Deterministic optimization models

In this part, deterministic optimization methods for supplier selection and order allocation are discussed. We provide some information about the publications that have received several citations. Other publications are written and mentioned in the following table.

Sodenkamp et al. (2016) used a novel approach (trade-off mechanism) because the current multi-objective methods were not capable to create positive and negative performance synergies. Bohner and Minner (2017) disscussed a mixed-integer linear programming model for solving the intricate issue of supplier selection by having a backup supplier who is not cost effective. However, it minimizes the risk related to the stock out condition. Nourmohamadi Shalke et al. (2018) studied purchasing decision-making through a TOPSIS method and a multi-choice goal programming model. In addition, they developed rough set theory and grey system. Moheb-Alizadeh and Handfield (2019) constructed a multi-objective optimization model for a manufacturer of automobile transmission systems for order allocation considering minimization of the CO₂ emissions.

Nazeri et al. (2019) proposed a multi-objective model to test effective ranking in military’s SSOA for outsourcing of hazardous materials. Wang et al. (2020) implemented carbon emission trading schemes using analytic network process-integer programming model and stipulated approach. They minimized cost and carbon emissions. The deterministic optimization models of supplier selection and order allocation are classified in Table 2 according to the multiple elements (sets) including parts, products, periods, suppliers, and scenarios. In some papers, it has been assumed that the parts can be assembled to make a product. Products usually represent the final products that can be sold in the markets. In addition, some papers have considered different periods such as months in their mathematical models. Besides, multiple potential suppliers have been considered by some authors. Furthermore, some authors have assumed different scenarios to analyze the problem under uncertainty.

Table 2.

Deterministic optimization models according to multiple elements

Multiple elements	References
Parts	Arabzad et al. (2015), Cheraghalipour and Farsad (2018), Jain et al. (2015), Park et al. (2018), Nourmohamadi Shalke et al. (2018)
Products	Bohner and Minner (2017), Hamdan and Jarndal (2017), Jadidi et al. (2015), Esmaeili-Najafabadi et al. (2019), Nazeri et al. (2019), Scott et al. (2015), Wang et al. (2020).
Periods	Cheraghalipour and Farsad (2018); Hamdan and Jarndal (2017); Hamdan and Cheaitou (2017a); Jain et al. (2015); Nazeri et al. (2019), Nourmohamadi Shalke et al. (2018)

DATA PROVIDED>
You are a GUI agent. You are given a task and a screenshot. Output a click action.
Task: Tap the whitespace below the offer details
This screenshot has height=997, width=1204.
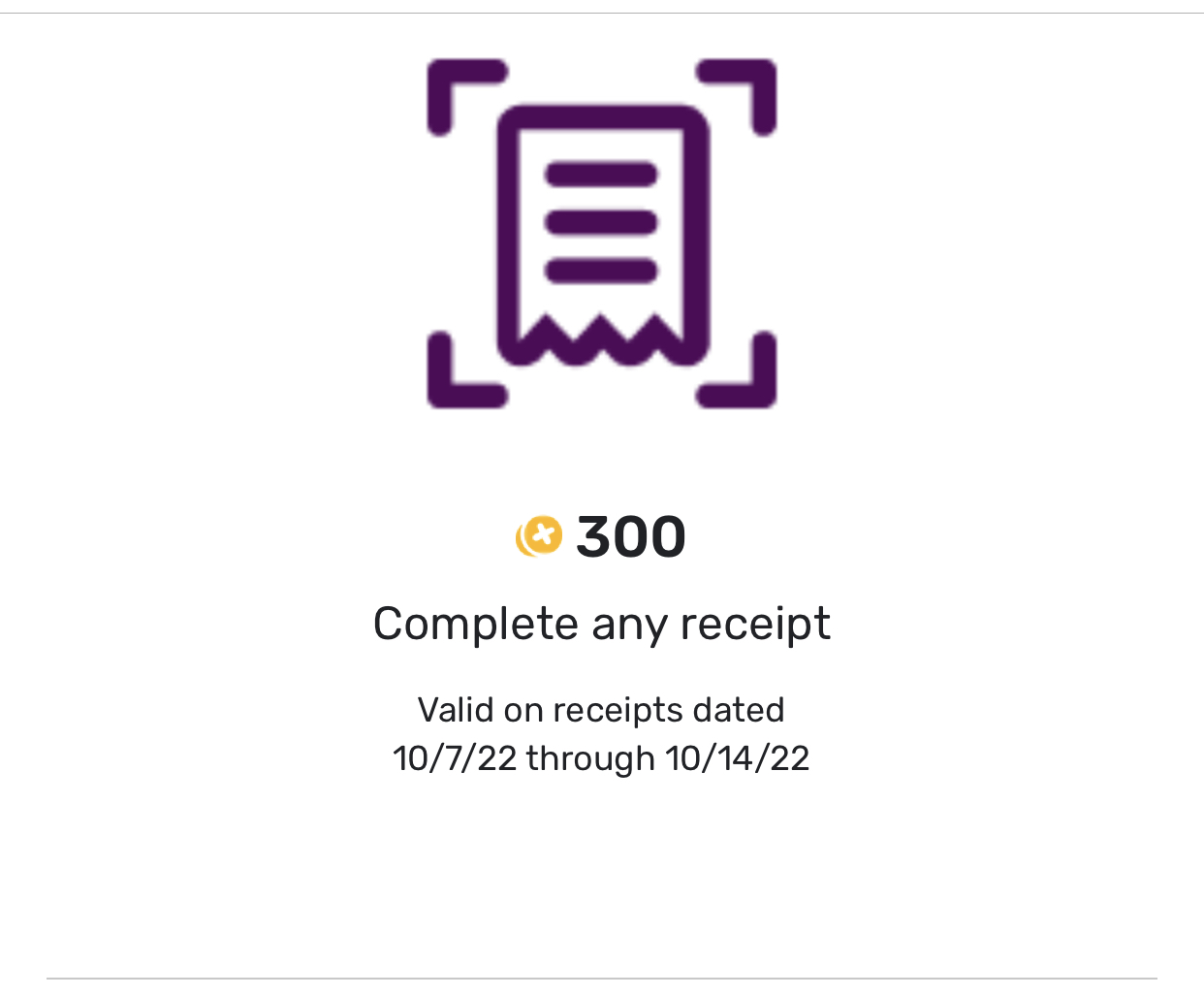(602, 873)
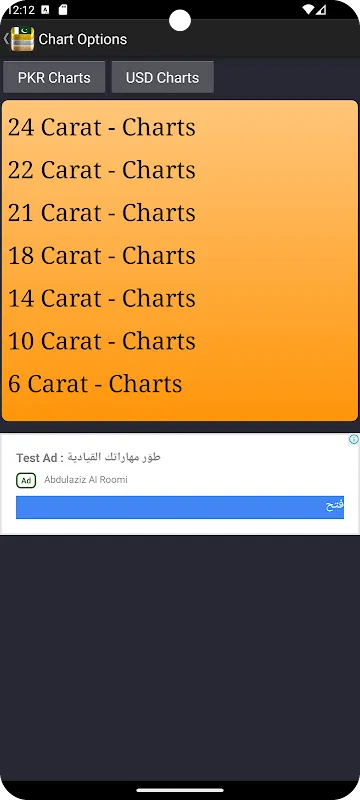Tap the cellular signal status icon
The width and height of the screenshot is (360, 800).
coord(321,9)
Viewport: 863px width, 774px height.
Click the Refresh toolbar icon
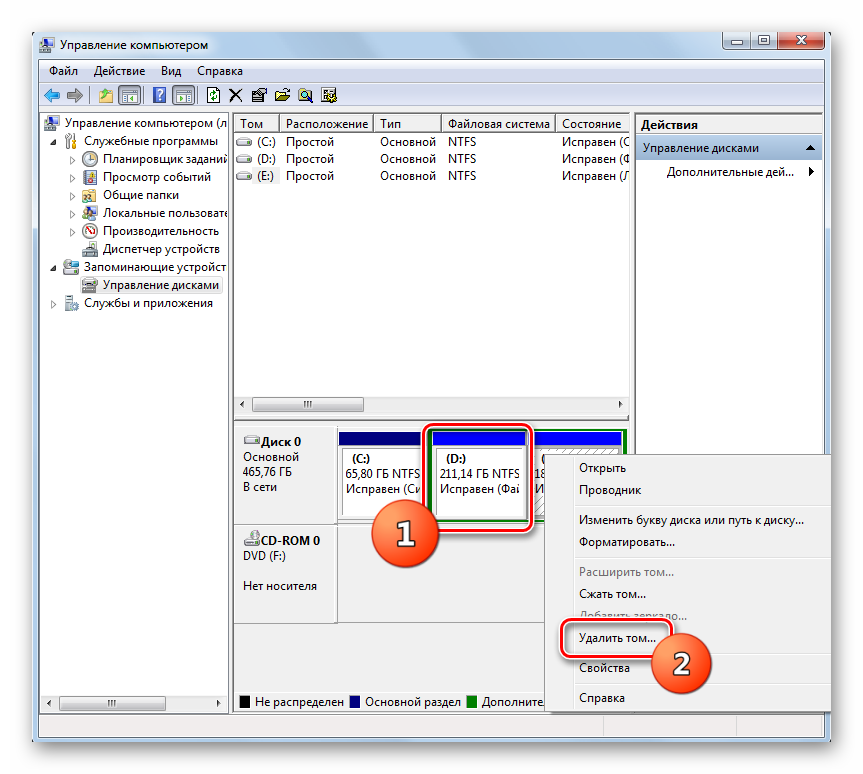click(213, 95)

SHORT TASK 1>
Answer these questions from the text on deterministic optimization models:
(a) What type of model did Bohner and Minner (2017) discuss for supplier selection?
(b) For what kind of manufacturer did Moheb-Alizadeh and Handfield (2019) construct their multi-objective optimization model?
(c) What do products usually represent?
SHORT TASK 2> Write out the passage of the text on deterministic optimization models starting at "Deterministic optimization models according" and ending at "(2019), Nourmohamadi Shalke et al. (2018)".

FINAL RESULT 1>
(a) A mixed-integer linear programming model.
(b) A manufacturer of automobile transmission systems.
(c) The final products that can be sold in the markets.

FINAL RESULT 2>
Deterministic optimization models according to multiple elements

Multiple elements	References
Parts	Arabzad et al. (2015), Cheraghalipour and Farsad (2018), Jain et al. (2015), Park et al. (2018), Nourmohamadi Shalke et al. (2018)
Products	Bohner and Minner (2017), Hamdan and Jarndal (2017), Jadidi et al. (2015), Esmaeili-Najafabadi et al. (2019), Nazeri et al. (2019), Scott et al. (2015), Wang et al. (2020).
Periods	Cheraghalipour and Farsad (2018); Hamdan and Jarndal (2017); Hamdan and Cheaitou (2017a); Jain et al. (2015); Nazeri et al. (2019), Nourmohamadi Shalke et al. (2018)